AMEERALIFE.COM, JAKARTA -- Para peneliti di Inggris dan Australia menemukan bahwa kekhawatiran terhadap krisis iklim menyebabkan lonjakan emosi negatif di kalangan anak muda berusia antara 16 hingga 24 tahun. Di sisi lain, penelitian ini juga menemukan bahwa kekhawatiran tersebut dapat menginspirasi anak muda untuk melakukan tindakan lingkungan yang positif.
Dalam penelitian ini, para ahli dari Imperial College London dan University of Queensland melakukan jajak pendapat terhadap remaja Inggris mengenai pengalaman mereka dengan "climate distress". Ini diartikan sebagai tekanan psikologis terkait perubahan iklim, termasuk perasaan tidak berdaya, depresi, kesedihan, hingga kecemasan akibat krisis iklim atau eco-anxiety.
Para peserta juga menjawab pertanyaan tentang kesehatan mental yang mencakup tekanan akibat perubahan iklim, dampak perubahan iklim terhadap hidup mereka, dan keterlibatan mereka dalam aksi terkait lingkungan dan iklim. Hasilnya menunjukkan bahwa mereka yang sudah memiliki masalah kesehatan mental mungkin lebih rentan terhadap climate distress.
Secara khusus, sekitar satu dari 10 peserta menyatakan sangat tertekan, dengan kekhawatiran tentang dampak perubahan iklim di masa depan. Hal ini berada di peringkat yang lebih tinggi daripada masalah lainnya.
Selain itu, banyak juga peserta yang melaporkan perasaan tertekan akibat degradasi lingkungan di tempat yang mereka cintai. Kemudian merasa tertekan karena kurangnya tindakan terhadap perubahan iklim, perasaan tidak berdaya, kekhawatiran akan masa lalu, serta perasaan bersalah dan malu.
Namun, mereka yang merasa tertekan juga mendapatkan kepuasan dan makna tersendiri dari berpartisipasi dalam aksi iklim.

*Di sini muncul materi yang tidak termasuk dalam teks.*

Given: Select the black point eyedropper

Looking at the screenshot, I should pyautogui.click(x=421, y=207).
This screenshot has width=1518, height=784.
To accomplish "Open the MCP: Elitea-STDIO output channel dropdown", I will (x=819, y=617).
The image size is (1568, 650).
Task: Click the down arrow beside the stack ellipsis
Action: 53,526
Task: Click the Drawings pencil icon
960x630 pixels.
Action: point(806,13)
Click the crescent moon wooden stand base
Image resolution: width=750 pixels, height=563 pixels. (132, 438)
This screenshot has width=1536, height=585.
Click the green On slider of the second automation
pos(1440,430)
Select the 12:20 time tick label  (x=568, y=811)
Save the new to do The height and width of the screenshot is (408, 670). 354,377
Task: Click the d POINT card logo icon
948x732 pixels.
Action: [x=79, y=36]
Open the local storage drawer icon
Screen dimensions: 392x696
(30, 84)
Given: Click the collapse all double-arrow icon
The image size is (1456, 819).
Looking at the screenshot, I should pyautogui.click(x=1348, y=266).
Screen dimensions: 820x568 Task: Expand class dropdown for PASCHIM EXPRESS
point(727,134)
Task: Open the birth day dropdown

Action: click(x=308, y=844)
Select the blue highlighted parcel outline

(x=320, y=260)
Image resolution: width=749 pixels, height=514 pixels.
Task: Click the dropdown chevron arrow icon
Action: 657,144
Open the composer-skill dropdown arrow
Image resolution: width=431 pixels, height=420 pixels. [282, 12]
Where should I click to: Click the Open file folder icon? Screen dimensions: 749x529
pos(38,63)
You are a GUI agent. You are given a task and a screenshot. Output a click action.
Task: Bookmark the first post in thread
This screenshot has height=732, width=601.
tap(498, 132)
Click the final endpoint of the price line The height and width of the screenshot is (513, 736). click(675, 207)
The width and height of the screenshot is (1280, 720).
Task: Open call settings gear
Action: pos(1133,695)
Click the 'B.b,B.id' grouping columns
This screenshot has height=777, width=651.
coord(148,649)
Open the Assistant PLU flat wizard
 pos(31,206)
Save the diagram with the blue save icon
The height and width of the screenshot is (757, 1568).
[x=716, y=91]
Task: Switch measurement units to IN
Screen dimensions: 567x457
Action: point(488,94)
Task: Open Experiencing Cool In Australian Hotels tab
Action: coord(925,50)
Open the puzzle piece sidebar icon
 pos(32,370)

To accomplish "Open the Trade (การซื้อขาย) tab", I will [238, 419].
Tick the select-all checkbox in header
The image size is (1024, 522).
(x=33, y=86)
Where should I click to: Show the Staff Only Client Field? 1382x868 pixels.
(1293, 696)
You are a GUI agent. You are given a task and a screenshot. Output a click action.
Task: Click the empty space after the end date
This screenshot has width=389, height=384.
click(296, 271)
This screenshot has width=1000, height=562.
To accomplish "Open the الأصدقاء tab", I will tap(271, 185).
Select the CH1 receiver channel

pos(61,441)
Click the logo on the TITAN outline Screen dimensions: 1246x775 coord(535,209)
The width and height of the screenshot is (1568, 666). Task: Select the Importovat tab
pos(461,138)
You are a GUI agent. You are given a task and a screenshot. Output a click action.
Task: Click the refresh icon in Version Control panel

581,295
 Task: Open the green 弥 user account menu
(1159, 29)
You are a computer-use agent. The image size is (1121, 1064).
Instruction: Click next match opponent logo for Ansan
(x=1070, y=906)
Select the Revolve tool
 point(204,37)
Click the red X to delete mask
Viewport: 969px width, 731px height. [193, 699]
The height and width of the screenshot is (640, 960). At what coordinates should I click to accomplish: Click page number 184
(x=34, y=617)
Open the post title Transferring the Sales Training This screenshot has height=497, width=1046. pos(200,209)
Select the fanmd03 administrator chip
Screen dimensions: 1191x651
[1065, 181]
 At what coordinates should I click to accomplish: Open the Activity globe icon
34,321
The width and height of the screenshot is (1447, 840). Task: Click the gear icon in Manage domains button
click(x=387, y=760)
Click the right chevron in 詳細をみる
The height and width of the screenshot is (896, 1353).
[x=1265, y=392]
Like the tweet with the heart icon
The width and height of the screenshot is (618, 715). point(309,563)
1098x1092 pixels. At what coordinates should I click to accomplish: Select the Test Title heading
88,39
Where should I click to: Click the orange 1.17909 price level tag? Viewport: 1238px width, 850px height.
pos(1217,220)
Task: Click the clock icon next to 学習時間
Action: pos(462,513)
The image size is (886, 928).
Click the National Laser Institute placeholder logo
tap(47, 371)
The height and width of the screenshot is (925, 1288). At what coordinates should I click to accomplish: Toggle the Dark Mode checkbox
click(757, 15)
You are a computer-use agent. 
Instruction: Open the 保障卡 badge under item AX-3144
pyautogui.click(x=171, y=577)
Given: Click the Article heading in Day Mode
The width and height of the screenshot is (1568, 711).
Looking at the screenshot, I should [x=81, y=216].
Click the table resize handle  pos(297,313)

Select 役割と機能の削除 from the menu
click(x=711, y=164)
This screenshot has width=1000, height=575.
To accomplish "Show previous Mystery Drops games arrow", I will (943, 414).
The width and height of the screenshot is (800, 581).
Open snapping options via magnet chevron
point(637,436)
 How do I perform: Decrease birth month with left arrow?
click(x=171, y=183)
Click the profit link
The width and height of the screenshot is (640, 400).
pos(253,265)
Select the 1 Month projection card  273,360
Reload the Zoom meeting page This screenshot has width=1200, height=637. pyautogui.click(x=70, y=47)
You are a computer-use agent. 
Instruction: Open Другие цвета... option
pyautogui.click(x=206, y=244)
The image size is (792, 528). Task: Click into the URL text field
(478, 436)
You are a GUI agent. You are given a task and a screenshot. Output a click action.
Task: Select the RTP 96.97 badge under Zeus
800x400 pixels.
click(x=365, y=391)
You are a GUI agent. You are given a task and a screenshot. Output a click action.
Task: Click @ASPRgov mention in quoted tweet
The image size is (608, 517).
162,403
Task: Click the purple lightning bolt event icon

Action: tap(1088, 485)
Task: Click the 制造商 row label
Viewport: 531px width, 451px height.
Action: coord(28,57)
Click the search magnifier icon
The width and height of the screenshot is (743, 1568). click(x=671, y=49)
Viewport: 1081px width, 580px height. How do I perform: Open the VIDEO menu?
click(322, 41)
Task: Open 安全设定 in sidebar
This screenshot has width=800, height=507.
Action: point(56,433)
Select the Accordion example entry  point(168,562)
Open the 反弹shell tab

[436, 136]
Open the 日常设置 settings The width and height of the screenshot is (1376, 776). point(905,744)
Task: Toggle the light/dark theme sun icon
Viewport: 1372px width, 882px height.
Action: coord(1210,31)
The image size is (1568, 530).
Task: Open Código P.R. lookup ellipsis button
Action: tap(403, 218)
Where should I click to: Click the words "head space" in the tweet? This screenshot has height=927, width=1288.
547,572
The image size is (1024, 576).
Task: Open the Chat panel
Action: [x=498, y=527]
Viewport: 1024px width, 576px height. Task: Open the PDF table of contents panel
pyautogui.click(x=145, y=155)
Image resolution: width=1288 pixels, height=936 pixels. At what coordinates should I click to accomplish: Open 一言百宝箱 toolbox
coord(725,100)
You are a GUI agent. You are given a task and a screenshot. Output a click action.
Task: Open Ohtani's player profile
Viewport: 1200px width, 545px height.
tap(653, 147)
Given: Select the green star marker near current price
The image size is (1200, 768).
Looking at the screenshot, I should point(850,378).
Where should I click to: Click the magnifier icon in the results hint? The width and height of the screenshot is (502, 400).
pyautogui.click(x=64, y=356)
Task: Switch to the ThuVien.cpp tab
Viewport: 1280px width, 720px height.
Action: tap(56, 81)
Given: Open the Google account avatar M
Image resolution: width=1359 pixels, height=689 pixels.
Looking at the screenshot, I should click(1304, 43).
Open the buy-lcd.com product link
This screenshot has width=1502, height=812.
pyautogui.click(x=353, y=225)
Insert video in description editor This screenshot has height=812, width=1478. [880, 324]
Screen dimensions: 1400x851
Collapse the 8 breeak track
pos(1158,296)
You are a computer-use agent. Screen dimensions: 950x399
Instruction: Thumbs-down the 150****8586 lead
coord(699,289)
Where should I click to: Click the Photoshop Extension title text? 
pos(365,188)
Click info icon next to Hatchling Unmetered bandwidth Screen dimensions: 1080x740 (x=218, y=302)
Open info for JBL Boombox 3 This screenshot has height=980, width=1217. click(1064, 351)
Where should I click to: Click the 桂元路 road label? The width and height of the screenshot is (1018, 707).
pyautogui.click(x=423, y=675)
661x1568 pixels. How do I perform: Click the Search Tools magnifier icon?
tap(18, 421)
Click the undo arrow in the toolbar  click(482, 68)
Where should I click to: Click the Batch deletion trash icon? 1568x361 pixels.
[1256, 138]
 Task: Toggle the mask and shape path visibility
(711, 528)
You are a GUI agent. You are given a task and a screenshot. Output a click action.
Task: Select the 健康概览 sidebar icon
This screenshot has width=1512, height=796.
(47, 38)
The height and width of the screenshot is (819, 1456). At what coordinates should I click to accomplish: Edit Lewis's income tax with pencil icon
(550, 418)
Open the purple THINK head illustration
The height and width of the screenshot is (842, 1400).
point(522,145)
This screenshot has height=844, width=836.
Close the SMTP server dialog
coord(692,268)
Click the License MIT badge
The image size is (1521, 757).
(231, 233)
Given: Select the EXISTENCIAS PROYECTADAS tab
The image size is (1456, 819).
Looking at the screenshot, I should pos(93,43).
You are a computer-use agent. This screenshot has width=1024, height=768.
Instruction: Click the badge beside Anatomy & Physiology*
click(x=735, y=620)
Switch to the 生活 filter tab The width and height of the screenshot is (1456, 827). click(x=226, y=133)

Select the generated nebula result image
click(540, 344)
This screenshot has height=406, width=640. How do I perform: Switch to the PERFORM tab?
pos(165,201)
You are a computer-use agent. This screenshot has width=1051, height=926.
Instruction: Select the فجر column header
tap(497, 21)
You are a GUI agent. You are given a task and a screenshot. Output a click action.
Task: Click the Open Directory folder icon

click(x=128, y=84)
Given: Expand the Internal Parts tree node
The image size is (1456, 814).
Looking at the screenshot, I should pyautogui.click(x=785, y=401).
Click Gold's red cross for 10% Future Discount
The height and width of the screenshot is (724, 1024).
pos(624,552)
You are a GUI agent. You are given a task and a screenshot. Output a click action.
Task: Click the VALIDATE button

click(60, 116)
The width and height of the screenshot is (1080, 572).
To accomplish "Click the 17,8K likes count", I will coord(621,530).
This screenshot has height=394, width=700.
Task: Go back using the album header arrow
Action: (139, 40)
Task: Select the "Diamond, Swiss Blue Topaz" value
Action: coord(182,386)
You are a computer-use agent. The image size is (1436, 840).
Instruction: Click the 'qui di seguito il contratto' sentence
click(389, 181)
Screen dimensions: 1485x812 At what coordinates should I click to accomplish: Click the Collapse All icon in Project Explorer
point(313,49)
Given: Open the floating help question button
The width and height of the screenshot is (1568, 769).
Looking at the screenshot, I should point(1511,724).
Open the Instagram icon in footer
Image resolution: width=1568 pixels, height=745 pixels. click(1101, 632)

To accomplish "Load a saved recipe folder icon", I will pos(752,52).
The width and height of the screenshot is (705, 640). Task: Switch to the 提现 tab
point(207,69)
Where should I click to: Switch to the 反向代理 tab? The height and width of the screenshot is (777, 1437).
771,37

Penelitian yang dipelopori oleh Dr Emma Lawrance dari Imperial College ini menyoroti bahwa emosi positif seperti harapan, dan emosi negatif, seperti kemarahan dan frustasi, berhubungan dengan aktivitas iklim. Sebaliknya, emosi seperti rasa bersalah, malu, sedih, dan takut berkorelasi dengan menurunnya inisiatif.